Jessica is a textile artist, tutor and community art facilitator from the North East. For the last 20 years she has had various roles in relation to textiles including embroidery design and teaching and is currently working as a freelance textile artist. Jessica has a degree in textiles and surface design from Hartlepool. Now working from a small studio in Northumberland, she explains how her journey has evolved as an artist through her playful attitude to creativity.
Following graduation, Jessica started working with an agent from Manchester as a freelance embroidery and surface pattern designer primarily for the interiors industry creating fabric for bedding and soft furnishings. Jessica had many samples to show us and original designs of themes such as travel, correspondence and household objects. Much of her work was very floral, always popular for interior decoration. Most of her work at this stage was created using raw edge appliqué and free machine embroidery.
An early design from the fairy tell of Princess and the Pea
Jessica opened up an Etsy shop when this phase of her career
wound down. A publisher spotted her work
and she became a designer for background work inside creative books. The
publisher would provide a tracing of the design and then Jessica would create
the groundwork in appliqué and free machine embroidery to lay on buttons and
beads for example. So during this phase her work was very much like
illustration.
Jessica loves teaching and so while bringing up her young family she taught A Level Textiles within a school setting. However with the event of a school merger, she decided to take voluntary redundancy and use the opportunity to have a break and look after her children. But this didn’t stop her creating! Jessica went back to machine embroidery and started working as a creative facilitator in a local hospice. Doing what she loved, Jessica was inspired to create a fabric collage of Sycamore Gap (see above).

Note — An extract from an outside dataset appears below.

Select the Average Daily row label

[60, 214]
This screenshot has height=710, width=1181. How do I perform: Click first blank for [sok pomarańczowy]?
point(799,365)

As Jessica's family grew in size she had to move her work
into the loft but an opportunity eventually came along to move into her own studio
at the Hearth Art Centre in rural Horsley which has been pivotal in her creative journey. She has now been at her studio for five years
and recently celebrated with a stitch social amongst friends. Now on a self-directed creative path, Jessica
decided to start by exploring memory as a theme. This was prompted by photographs that belonged to her mum which she was looking at through family tree research.
Photo collage work
The black and white photographs contained images of family and
local scenes which Jessica incorporated into her work by printing onto inkjet
cotton and embellishing with collage and stitch. They really were delightful and whimsical pieces
some displayed on old book covers. It
also meant that Jessica could work with vintage fabric which she loves and
enjoys hunting for a bargain in flea markets and charity shops! Some tiny stitched pieces are wrapped around
scrolls and sometimes put inside found or unusual objects such as an old
tobacco tin giving Jessica's work a quirky feel. She also uses words to tell a story.
Scrolls and embroideries displayed in discarded tobacco tins
Jessica next moves onto landscape as a theme. She is often
out in nature with the dog so she is aware of the seasons, colour and light. Her sketchbook work really comes into play
here and is more experimental and free and this practice helps her to translate
her ideas stitch and is where creative inspiration arises. Jessica’s landscape work uses photographs,
collage, brusho paint, Bondaweb and stitch.
Because of her fondness of
Sycamore Gap, she created a piece of textile art called Roots to commemorate
the loss of the tree but also in hope. This beautiful creation
is painted with brusho, with finger turned applique and couching. This won the top four People's Choice Awards
for her message of hope that might grow from these ‘Roots’.
'Roots' of hope in commemoration for the felled tree
Jessica then goes full circle back to florals. This was inspired by a sketchbook dating from
the 1940s given to her by a friend whose mother had produced the work. This influenced a range of floral art and stitched
pieces which comprise of layers of emulsion, watercolour, collage and stitch. Interestingly her final pieces of floral work
are very different in style from her usual light aesthetic. They are dark and atmospheric and she calls them
‘Moody Blooms’. It shows that Jessica’s
work is constantly evolving and she is not afraid to play and experiment.
Moody Blooms
It has been so interesting to learn about Jessica's creative
journey. She is not afraid to try new things or stay within one style and her learning
comes from trial and error. She finishes
by saying she continues “to put her faith in stitch” which we all resonate with
at Harrogate Creative Stitchers. We
thanked Jessica for her lovely talk and then we were able to chat with her and
take a closer look at the samples, sketchbooks and framed art.